Specificity in etiology of subtypes of bipolar disorder: Evidence from a Swedish population-based family study

Objectives: The discrete boundaries between current diagnostic classifications of psychiatric disorders have been increasingly challenged by emerging evidences of shared genetic determinants between disorders (1). This... [ view full abstract ]

Objectives: The discrete boundaries between current diagnostic classifications of psychiatric disorders have been increasingly challenged by emerging evidences of shared genetic determinants between disorders (1). This challenge is particularly relevant for subtypes of mood disorders. To examine whether bipolar I disorder (BDI) and bipolar II disorder (BDII) have etiological differences, we used a population-based sample to assess the familial aggregation for each subtype and co-aggregation between them. Furthermore, we explored their correlations with schizophrenia, depression, attention-deficit/hyperactivity disorder, eating disorders, autism spectrum disorders, substance use disorders, anxiety disorders and personality disorders.

Methods: By linking Swedish national registers we established a population-based cohort (N=15,685,511) and identified relatives with different biological relationships. Odds ratios (ORs) were used to measure the risk of disorders in relatives of individuals diagnosed with BDI (N=4,309) and BDII (N=4,178). The heritabilities for BDI and BDII and the genetic correlation across psychiatric disorders were estimated by variance decomposition analysis.

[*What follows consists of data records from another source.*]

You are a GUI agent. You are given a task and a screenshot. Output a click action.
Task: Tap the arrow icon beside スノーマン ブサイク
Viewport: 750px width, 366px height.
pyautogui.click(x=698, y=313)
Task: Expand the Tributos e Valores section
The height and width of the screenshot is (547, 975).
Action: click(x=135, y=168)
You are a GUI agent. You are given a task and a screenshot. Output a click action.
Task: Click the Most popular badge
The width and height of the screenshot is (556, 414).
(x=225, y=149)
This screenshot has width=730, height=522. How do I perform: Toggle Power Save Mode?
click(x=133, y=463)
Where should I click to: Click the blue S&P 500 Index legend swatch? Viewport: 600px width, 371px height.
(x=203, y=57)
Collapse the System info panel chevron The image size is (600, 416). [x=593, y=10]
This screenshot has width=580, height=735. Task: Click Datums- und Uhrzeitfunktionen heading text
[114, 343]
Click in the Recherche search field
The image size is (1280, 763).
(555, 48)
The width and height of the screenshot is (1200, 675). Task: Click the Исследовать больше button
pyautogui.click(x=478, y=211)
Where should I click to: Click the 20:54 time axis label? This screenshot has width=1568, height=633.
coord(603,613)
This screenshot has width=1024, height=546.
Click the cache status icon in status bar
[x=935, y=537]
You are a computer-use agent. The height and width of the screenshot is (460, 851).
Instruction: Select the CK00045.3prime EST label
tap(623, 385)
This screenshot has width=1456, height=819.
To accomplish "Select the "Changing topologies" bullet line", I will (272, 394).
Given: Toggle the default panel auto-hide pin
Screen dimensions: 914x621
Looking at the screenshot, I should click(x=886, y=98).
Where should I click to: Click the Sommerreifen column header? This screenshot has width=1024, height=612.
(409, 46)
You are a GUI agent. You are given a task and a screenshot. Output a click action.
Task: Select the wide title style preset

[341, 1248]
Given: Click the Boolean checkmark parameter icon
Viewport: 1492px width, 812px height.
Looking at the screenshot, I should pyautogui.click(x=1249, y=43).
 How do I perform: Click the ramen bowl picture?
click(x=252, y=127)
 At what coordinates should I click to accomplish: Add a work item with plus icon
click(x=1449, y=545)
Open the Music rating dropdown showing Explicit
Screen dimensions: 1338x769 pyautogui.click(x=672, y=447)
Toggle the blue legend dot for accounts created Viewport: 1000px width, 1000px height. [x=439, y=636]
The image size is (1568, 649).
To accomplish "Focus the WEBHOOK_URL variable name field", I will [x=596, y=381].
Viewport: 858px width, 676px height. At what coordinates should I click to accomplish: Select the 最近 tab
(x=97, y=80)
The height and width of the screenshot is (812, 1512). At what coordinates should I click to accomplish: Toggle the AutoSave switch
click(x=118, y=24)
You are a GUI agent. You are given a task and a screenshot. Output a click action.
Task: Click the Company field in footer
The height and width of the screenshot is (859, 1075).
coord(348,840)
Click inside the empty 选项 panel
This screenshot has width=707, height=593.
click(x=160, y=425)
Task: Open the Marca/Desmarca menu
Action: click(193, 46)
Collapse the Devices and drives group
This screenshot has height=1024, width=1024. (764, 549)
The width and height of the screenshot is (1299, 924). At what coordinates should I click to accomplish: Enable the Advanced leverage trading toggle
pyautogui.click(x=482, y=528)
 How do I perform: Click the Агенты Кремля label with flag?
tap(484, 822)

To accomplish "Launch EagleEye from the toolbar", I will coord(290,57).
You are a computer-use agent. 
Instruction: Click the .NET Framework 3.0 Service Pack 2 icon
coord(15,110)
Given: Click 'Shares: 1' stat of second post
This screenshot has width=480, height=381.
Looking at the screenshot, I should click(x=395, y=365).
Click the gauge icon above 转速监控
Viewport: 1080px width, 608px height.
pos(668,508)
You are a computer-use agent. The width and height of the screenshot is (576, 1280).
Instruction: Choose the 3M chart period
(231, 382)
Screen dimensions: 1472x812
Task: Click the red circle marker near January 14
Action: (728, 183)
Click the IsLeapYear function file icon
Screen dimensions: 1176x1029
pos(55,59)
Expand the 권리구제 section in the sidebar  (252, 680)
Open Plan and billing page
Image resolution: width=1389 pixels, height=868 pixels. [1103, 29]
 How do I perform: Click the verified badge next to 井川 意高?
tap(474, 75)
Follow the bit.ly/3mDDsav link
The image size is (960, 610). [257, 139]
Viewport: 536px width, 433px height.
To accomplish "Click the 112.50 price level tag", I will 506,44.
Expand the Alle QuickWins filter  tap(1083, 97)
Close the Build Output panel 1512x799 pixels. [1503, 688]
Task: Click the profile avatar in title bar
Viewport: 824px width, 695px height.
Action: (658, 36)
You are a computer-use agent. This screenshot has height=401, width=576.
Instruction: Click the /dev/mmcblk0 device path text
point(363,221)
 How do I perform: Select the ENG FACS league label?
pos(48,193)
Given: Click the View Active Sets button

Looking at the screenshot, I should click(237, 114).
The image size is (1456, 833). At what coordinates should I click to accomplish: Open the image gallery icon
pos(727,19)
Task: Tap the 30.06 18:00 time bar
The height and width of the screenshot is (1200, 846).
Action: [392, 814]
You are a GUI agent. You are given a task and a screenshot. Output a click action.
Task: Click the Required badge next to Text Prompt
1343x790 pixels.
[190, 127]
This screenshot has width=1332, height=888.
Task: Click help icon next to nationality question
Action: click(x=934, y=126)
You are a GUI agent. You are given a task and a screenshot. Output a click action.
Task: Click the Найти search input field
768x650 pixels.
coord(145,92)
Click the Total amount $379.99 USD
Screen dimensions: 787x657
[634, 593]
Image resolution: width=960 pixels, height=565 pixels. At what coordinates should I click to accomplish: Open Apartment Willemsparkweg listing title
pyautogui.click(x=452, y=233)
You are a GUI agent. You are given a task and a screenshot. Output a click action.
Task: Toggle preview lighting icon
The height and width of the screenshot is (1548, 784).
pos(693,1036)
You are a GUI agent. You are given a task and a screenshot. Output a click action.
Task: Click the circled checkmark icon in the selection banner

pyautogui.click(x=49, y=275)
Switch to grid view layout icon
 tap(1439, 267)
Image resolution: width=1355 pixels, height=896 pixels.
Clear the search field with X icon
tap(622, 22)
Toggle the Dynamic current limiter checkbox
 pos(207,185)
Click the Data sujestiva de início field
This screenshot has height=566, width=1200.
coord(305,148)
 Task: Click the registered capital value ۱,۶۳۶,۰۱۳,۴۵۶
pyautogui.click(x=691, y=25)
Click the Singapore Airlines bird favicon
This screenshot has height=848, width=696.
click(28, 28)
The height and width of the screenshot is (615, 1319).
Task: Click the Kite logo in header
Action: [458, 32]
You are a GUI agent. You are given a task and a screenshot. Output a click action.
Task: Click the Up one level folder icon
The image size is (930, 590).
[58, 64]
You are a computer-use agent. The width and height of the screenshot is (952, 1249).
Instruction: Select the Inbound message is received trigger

Results: Compared with the general population, the OR of BDI was 17.0 (95% confidence interval (CI) 13.1-22.0) in first-degree relatives of BDI patients, higher than that of BDII patients (OR 9.8, 95% CI 7.7-12.5). By contrast, the ORs of BDII were 13.6 (95%CI 10.2-18.2) in first-degree relatives of BDII patients and 9.8 (95%CI 7.7-12.4) in first-degree relatives of BDI patients. The heritabilities for BDI and BDII were estimated as 0.60 (95%CI 0.33-0.82) and 0.41 (95%CI 0.13-0.65), respectively, with a substantial genetic correlation between them (0.69, 95 %CI 0.34-0.98). The familial co-aggregation with other psychiatric disorders, in particular schizophrenia, showed different patterns for BDI and BDII.

Conclusions: Our results suggest a distinction between BDI and BDII in etiology, partly due to genetic differences.

References

1. Cross-Disorder Group of the PGC, Identification of risk loci with shared effects on five major psychiatric disorders: a genome-wide analysis. Lancet. 2013; 381:1371-9.